▶ _TASK INSTRUCTIONS_
How many lines of the data below contain the string "showing"? Case counts, so give only that number.

----- RECORDED DATA -----

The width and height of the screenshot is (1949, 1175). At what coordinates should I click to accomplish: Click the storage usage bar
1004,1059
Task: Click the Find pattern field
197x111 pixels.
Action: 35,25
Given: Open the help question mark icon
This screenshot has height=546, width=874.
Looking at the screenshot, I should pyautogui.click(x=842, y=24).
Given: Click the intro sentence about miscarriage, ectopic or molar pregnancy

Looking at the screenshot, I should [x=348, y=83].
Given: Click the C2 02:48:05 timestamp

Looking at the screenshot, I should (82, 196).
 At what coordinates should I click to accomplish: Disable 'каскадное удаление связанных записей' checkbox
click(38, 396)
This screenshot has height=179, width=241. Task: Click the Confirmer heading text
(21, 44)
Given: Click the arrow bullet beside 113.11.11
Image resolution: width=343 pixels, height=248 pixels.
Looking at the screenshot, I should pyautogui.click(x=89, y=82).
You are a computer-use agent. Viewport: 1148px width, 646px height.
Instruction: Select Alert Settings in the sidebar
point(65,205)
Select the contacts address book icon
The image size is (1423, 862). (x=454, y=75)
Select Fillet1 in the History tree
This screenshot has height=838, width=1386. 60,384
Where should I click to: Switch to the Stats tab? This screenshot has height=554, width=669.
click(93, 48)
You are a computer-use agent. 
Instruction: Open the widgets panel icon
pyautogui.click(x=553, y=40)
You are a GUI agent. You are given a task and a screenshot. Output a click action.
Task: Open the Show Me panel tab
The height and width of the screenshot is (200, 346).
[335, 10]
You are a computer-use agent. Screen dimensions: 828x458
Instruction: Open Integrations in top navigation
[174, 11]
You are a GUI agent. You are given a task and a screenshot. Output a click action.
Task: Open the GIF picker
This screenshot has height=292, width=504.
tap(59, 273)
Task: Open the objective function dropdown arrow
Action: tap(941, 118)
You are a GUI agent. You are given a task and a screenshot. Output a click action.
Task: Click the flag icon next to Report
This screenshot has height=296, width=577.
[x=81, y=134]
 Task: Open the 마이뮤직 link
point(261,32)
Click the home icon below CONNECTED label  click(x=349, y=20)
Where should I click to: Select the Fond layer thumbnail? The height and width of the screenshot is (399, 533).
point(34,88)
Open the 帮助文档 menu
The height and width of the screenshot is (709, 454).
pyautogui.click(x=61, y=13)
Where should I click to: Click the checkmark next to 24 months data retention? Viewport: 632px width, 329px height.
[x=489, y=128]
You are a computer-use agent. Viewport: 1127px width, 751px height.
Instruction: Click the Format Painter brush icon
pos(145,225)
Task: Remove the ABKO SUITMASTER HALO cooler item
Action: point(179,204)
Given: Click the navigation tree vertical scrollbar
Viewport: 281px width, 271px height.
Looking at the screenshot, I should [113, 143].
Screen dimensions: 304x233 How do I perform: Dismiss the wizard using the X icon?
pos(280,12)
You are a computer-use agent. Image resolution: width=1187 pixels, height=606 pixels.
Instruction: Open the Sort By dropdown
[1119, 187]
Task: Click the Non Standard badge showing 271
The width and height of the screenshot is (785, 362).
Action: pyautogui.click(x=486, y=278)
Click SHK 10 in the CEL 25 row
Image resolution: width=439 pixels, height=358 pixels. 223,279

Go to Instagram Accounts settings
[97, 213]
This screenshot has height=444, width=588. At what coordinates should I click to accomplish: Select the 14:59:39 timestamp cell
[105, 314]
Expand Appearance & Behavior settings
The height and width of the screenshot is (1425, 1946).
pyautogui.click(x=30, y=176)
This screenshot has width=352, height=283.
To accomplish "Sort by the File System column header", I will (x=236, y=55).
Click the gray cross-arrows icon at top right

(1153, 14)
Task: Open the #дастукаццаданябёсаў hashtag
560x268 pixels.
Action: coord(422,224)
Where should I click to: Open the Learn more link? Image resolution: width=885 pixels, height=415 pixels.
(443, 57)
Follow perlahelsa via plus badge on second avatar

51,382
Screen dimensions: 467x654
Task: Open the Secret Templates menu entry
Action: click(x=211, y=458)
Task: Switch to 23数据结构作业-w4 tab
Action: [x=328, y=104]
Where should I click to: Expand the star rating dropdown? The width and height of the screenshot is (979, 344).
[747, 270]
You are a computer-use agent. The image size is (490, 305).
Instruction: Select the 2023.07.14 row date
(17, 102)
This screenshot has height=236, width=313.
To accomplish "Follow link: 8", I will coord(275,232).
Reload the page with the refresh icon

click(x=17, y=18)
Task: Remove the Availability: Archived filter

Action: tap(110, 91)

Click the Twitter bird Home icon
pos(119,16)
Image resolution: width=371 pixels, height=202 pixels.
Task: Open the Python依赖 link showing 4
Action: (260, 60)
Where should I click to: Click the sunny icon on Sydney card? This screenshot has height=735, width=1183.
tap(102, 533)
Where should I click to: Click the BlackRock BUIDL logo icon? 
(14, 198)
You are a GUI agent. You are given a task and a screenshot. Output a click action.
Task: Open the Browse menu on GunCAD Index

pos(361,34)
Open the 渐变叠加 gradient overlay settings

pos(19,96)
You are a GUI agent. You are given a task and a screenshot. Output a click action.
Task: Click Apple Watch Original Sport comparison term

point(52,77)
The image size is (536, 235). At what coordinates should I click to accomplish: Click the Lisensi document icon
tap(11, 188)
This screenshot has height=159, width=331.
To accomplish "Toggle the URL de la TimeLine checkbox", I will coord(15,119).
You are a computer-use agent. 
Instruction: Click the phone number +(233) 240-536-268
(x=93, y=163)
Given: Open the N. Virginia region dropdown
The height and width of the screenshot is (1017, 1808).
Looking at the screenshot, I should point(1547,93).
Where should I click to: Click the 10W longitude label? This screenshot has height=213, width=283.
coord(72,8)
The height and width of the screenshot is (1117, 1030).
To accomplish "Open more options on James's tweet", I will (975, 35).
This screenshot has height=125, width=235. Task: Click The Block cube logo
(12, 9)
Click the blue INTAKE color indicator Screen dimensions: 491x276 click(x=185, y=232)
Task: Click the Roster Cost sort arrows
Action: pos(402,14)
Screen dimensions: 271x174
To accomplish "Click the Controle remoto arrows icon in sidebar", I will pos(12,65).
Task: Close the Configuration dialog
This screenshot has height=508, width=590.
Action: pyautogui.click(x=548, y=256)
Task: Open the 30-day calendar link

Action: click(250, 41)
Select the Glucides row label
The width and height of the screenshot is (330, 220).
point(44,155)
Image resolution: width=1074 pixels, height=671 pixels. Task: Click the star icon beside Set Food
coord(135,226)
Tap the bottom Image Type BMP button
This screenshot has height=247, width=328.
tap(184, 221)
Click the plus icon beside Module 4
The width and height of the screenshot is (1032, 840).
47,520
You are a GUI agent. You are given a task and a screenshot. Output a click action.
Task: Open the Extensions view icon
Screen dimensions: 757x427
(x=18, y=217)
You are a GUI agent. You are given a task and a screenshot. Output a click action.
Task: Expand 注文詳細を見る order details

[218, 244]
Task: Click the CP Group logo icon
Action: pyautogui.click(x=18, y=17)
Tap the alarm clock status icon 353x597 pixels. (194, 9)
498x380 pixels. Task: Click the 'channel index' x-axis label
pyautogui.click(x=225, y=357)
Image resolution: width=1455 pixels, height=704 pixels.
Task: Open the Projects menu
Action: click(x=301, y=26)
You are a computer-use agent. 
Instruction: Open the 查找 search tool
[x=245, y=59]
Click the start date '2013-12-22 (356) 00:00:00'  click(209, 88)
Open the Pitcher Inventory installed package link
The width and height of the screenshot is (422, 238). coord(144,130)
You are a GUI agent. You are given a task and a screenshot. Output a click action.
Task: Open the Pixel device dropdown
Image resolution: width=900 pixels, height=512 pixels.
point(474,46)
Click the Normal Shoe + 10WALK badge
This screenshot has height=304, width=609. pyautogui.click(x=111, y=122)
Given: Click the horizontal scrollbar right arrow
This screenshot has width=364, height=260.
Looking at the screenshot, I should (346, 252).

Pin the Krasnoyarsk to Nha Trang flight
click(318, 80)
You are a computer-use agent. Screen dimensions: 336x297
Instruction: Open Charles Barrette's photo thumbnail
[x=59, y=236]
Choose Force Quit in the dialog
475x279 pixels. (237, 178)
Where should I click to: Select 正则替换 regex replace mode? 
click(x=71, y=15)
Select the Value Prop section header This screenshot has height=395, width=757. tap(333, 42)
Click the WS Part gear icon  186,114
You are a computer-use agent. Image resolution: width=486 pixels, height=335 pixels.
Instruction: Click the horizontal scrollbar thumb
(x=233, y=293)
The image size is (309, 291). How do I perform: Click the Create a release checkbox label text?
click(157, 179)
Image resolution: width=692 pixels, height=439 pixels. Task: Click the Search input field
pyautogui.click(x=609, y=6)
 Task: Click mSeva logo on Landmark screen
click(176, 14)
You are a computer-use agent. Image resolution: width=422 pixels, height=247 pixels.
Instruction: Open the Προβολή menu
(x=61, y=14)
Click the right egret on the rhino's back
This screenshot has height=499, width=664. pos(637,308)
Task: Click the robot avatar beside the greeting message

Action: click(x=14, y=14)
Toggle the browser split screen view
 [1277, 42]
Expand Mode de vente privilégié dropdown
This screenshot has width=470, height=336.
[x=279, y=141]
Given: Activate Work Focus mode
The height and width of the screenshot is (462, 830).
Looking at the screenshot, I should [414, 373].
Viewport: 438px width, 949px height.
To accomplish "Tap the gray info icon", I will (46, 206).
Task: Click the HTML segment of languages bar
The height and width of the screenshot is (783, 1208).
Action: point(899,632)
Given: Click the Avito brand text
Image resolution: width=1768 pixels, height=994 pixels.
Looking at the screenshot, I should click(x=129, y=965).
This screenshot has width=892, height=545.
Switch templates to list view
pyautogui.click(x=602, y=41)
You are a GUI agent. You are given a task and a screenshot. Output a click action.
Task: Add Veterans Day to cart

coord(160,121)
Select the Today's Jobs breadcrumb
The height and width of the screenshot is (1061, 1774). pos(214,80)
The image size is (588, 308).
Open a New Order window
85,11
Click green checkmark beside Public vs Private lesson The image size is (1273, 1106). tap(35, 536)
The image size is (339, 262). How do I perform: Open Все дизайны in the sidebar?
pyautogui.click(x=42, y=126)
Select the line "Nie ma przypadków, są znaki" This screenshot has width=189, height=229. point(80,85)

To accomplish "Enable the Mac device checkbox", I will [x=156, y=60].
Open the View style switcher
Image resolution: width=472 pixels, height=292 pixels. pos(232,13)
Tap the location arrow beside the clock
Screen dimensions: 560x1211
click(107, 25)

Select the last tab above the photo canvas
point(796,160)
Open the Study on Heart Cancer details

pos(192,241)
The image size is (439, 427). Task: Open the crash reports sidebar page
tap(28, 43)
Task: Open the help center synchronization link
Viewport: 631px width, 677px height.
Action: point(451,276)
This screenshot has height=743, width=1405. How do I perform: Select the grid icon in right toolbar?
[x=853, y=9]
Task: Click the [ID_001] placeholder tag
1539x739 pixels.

-----

▶ _RESPONSE TO THE EXERCISE_
2